## BLOQUE DE TEXTO
=====

Tras la creación de la agencia Magnum, se dedicó a enseñar a fotógrafos más jóvenes, hasta que fue llamado por la revista Life para reemplazar a otro fotógrafo en Vietnam, durante la I Guerra de Indochina. El 25 de mayo

moriría en una expedición con el ejército francés al pisar de forma distraída una mina, convirtiéndose en el primer corresponsal muerto en esa guerra.

La fotografía de Capa, no se limitaría sólo a los escenarios bélicos sino también haría algún trabajo como fotógrafo artístico, sobre todo de celebridades. Entre sus amistades se encontraban personajes tan famosos como Pablo Picasso, Ingrid Bergman o Ernest Hemingway, a los que retrataría en más de una ocasión.

• André Friedmann + Gerda Taro. La creación de Robert

Capa.

=====

## TU TAREA
Según el texto sobre Capa, ¿qué revista lo llamó para reemplazar a otro fotógrafo en Vietnam? Los registros no son necesarios.

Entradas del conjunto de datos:
=====

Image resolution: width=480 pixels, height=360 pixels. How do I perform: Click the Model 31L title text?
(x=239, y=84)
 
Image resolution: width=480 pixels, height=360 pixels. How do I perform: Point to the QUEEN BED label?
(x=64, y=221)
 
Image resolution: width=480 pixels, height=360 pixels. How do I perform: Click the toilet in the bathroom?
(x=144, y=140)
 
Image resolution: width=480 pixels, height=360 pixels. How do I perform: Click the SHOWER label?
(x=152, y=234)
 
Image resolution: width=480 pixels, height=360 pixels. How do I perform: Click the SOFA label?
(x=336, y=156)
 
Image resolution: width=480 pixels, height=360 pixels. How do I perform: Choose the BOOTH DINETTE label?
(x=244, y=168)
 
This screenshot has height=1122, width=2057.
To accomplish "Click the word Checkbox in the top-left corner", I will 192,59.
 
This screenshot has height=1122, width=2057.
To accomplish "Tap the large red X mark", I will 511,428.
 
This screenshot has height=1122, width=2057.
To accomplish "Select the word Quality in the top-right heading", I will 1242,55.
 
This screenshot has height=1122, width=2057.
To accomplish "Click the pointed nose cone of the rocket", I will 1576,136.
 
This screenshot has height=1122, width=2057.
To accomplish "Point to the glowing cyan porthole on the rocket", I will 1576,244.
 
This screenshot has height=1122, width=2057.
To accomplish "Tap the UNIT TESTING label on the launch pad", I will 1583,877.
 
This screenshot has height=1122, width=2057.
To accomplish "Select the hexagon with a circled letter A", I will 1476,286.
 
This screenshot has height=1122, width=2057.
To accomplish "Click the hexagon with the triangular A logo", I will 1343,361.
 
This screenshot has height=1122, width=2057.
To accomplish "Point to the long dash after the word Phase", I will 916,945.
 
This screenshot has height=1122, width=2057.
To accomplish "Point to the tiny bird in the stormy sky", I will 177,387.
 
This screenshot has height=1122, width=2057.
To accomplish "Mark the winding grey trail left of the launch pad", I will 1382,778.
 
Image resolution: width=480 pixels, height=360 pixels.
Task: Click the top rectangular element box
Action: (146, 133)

=====

## RESULTADO
La revista Life.